Zur Person: Dr. Lutz Prieß
Der Historiker Lutz Prieß, Jahrgang 1951, war nach der Wende unter anderem im Zentrum für Zeithistorische Forschung Potsdam und in den Gedenkstätten Sachsenhausen und Ravensbrück tätig, zeitweise auch in der Historischen Kommission der LINKEN und mit der Neuerforschung der SED-Parteigeschichte befasst. Mit der Sowjetunion und deren Nachfolgestaaten ist Dr. Prieß bestens vertraut. In Leipzig studierte er Geschichte und in Moskau schrieb er seine Dissertation. Er war von 1981 - 1992 am Institut für Marxismus-Leninismus – ab 1989 Institut für Geschichte der Arbeiterbewegung – beschäftigt; seither freiberuflich.
Das Mitglied im Heimatverein war einer der Kuratoren der am
8. Mai wiedereröffneten Ausstellung des Bezirksmuseums „Marzahn-Hellersdorf 1933 bis 1945“. Allein hier gab es über 30 Zwangsarbeiterlager.
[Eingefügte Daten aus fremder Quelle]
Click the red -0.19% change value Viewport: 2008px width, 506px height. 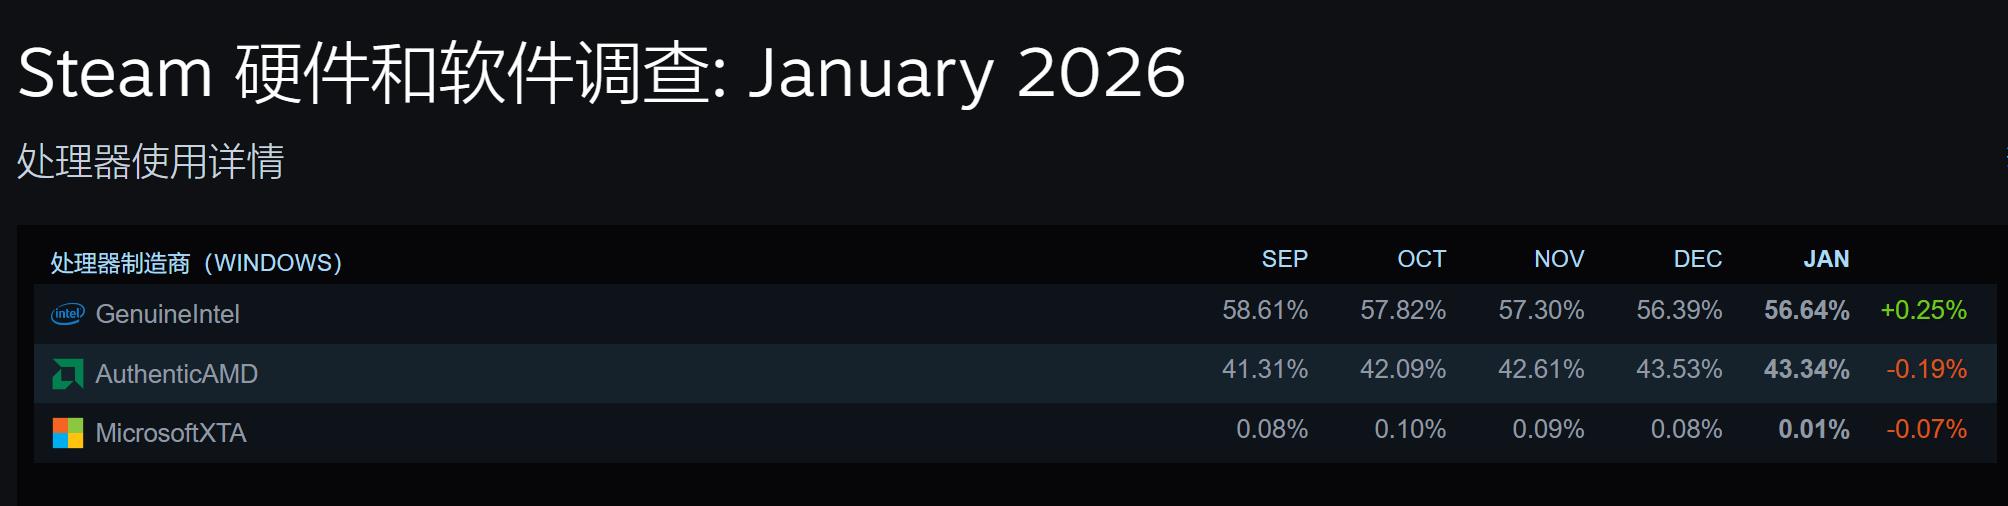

Wichtigstes Projekt derzeit ist für den freien Mitarbeiter des Deutsch-Russischen Museums in Karlshorst die Datenbank der Website www.sowjetische-memoriale.de zu den Grabstätten sowjetischer Zwangsarbeiter und Soldaten in Deutschland. Mit dieser existiert, wie Prieß hervorhebt, erstmals ein online verfügbares Ortsverzeichnis zu sowjetischen Kriegsgräberstätten einschließlich der russischen des Ersten Weltkrieges in Deutschland. Das durch die Stiftung Erinnerung Verantwortung Zukunft geförderte Projekt begann 2013. Nach und nach wird die (seit 24. April 2015 öffentliche) zweisprachige Datenbank ergänzt und soll in Zukunft mit Namen von Gefallenen und Ermordeten erweitert werden. Ein, wie Prieß zugibt, Mammutprogramm, dessen Finanzierung noch in den Sternen steht. Doch immer wieder stellen Kinder und Enkel der in Deutschland Begrabenen oder Verschollenen Anfragen, wo genau ihre Verwandten eine letzte Ruhestätte fanden.
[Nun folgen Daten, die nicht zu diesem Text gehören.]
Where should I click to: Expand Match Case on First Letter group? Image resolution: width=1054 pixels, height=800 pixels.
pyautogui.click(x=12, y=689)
Bemerkenswert ist, dass deutschlandweit viele Grabstätten erhalten blieben, die meisten in den Industriegebieten Nordrhein-Westfalens! Für Dr. Prieß ist es ein zutiefst humanistisches Anliegen, dass diese Toten nicht vergessen werden. Er sagt: „Jeder Tote sollte seinen Namen bekommen.“ - gerade deshalb, um die faschistische Praxis, den Toten ihre Identität zu entziehen, nicht noch im Nachhinein siegen zu lassen.
Unterstützung zur Pflege und zum Erhalt der Gräber kommt aus fast allen politischen Richtungen, den Kirchen und besonders vom Volksbund Deutsche Kriegsgräberfürsorge e.V.
Der Historiker Prieß fordert, den 8. Mai endlich zum gesetzlichen Gedenktag zu erheben.
Als Vorstandsmitglied der Berliner Freunde der Völker Russlands e.V. hat er eine diesbezügliche Petition beim Deutschen Bundestag eingereicht.
Während unseres Gesprächs erhält – als ob das Interesse an den Grabstätten demonstriert werden soll – Prieß den Anruf eines Bundeswehroffiziers a.D. aus Ingolstadt. Dieser informiert über neu entdeckte Grabanlagen, die so in der Datenbank noch nicht vermerkt sind. Das Einpflegen der neuen Daten durch die Redakteure kann mitunter länger dauern. Oft sei es schwierig, Friedhöfe und Gedenkstätten örtlich zuzuordnen, da sie zuweilen keine Straßennamen haben und sich infolge der Gebietsreformen damalige Ortsbezeichnungen nicht mehr wiederfinden.
Prieß freut es, dass sich viele Menschen von den aktuellen politischen Konflikten und der Medienberichterstattung nicht beirren lassen und sich im Kleinen um Verständigung und Aussöhnung kümmern. Russland bleibe, so betont Dr. Prieß, einer der wichtigsten Partner in Europa und eine erneute Annäherung sei das Gebot der Stunde.